St. Walburga was a Benedictine
Nun born in England in 710, who worked with her uncle, St. Boniface, in
Christianizing Germany. Walburga was
born in Dorset, England, in a noble Anglo-Saxon family. Walburga's mother is known as Wuna and
tradition has also called her "Blessed Wuna" though there is no
canonical evidence to support this. But
Richard, her father, Willibald and Wunibald (her two brothers) and Walburga
have all received full recognition as Saints by the Church.
Walburga was
brought up from her earliest years by the nuns of Winborne. Winborne was a double monastery (a form of
monasticism widespread at the time); the nuns being entirely separate from the
monks and usually governed by an Abbess.
St. Boniface and
St. Lioba, relatives of Walburga, entered religious life at an early age. In 740, St. Boniface appealed for a group of
Anglo-Saxon women to help on the mission in Germany. St. Lioba, a cousin of Boniface, appears to
have been in the first group. Walburga
was to follow her.
The remains of St.
Walburga were solemnly brought to Eichstaett (between 870 and 879) where they
were placed facing the choir, beneath the little Holy Cross Church over which
the present Church of St. Walburga stands today. During the translation of her relics, St.
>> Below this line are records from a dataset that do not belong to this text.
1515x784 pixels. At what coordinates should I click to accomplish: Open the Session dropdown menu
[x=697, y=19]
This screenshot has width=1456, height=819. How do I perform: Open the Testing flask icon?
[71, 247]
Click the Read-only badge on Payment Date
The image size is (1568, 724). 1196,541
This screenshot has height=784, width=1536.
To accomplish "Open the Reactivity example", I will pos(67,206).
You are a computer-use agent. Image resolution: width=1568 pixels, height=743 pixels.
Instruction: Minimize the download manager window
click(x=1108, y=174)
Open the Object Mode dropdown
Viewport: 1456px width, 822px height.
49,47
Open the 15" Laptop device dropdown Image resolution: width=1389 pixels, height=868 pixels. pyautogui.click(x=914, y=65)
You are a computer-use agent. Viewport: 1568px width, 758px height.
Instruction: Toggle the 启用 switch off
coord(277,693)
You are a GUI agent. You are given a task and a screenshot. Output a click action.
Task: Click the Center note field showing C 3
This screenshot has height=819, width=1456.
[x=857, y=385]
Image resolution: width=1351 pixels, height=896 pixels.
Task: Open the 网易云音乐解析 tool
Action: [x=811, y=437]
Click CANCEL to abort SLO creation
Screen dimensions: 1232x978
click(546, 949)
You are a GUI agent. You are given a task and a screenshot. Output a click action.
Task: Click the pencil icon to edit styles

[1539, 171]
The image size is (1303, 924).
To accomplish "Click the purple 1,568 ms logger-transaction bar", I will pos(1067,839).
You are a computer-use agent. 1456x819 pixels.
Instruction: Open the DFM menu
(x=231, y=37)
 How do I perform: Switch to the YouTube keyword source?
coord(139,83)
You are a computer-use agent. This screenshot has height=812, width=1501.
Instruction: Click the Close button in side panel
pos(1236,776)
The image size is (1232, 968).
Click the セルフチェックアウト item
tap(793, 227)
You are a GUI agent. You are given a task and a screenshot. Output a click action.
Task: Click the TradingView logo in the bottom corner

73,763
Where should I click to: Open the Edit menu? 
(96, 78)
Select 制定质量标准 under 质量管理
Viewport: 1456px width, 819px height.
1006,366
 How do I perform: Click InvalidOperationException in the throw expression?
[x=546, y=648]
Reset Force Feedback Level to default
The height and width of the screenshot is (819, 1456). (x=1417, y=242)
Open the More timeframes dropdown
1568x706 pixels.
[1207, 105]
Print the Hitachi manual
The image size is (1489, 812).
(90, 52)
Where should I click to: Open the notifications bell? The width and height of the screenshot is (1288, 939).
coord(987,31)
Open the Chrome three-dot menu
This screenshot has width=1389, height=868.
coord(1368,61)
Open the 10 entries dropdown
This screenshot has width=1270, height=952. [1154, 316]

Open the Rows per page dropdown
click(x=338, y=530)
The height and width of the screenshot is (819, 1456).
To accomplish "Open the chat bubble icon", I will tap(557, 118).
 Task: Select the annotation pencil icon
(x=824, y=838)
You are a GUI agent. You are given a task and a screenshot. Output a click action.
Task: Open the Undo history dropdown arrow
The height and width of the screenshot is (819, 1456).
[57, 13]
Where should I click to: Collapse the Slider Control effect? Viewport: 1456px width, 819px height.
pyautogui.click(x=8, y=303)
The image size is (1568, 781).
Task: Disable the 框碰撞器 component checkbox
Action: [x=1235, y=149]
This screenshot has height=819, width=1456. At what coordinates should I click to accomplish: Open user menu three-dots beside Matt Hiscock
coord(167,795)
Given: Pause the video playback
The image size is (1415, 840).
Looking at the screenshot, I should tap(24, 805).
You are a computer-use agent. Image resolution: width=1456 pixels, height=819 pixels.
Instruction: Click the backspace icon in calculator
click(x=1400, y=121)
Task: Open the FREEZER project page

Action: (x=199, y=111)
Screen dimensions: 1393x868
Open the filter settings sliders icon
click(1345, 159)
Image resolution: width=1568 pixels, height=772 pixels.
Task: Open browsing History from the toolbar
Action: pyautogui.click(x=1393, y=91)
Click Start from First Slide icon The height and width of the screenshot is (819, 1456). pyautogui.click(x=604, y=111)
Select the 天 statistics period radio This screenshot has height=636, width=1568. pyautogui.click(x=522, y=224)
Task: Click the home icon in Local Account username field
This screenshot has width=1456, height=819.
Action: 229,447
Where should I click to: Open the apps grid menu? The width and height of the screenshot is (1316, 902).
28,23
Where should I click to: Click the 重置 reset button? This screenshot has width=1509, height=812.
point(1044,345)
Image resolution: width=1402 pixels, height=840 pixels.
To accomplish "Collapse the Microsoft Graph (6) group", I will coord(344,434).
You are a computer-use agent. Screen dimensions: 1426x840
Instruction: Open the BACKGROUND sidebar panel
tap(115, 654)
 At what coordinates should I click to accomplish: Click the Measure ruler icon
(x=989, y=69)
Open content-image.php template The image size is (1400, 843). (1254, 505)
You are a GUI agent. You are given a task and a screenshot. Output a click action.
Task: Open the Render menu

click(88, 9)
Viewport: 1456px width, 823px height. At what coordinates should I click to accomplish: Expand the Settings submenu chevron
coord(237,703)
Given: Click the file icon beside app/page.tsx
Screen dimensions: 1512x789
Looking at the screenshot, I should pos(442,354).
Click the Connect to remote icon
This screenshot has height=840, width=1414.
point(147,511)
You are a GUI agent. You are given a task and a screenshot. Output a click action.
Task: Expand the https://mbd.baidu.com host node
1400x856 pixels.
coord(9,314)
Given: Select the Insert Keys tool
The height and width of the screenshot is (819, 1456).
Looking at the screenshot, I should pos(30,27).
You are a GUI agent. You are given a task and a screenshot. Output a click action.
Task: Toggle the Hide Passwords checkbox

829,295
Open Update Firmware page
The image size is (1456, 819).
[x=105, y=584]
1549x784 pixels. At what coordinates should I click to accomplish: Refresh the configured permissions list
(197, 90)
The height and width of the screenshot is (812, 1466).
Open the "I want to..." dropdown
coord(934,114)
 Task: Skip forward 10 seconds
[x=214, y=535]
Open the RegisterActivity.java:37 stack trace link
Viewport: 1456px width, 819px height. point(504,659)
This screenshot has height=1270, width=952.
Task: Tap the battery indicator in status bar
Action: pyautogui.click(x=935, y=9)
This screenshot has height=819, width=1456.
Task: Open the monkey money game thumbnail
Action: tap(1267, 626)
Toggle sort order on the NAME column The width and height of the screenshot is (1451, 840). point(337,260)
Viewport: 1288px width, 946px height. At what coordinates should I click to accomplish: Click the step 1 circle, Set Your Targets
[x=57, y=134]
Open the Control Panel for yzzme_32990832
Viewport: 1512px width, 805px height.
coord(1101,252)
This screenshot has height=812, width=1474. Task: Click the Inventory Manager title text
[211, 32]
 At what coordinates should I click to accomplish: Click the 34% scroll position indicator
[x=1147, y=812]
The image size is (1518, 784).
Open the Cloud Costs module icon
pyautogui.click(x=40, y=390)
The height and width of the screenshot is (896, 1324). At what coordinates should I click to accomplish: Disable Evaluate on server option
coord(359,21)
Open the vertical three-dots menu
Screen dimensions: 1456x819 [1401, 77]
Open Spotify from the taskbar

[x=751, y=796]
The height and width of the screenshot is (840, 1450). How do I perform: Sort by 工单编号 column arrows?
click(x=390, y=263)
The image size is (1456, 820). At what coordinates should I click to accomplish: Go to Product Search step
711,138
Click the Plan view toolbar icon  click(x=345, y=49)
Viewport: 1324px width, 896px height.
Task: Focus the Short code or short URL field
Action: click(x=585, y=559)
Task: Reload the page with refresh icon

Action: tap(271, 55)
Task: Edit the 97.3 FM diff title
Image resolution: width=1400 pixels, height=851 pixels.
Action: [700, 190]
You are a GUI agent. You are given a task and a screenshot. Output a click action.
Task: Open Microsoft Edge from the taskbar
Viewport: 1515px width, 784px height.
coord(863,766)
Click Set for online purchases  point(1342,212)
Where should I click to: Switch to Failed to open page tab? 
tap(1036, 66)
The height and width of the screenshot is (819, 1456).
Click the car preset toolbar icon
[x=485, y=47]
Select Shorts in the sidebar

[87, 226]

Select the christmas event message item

Walburga's bones were beaded over by a liquid.
This flow of oil appears yearly between the 12th of October (the feast
of her translation) until her anniversary of her death, February 25.
The Church
and Crypt of St. Walburga are part of our motherhouse in Eichstaett, Germany
not far from Munich. The "oil"
is a clear liquid resembling water in appearance. As the Walburga oil only flows for a short
time each year, the nuns at Abtei St. Walburg have mixed the oil with holy
water as a means of making it available to as many individuals as possible.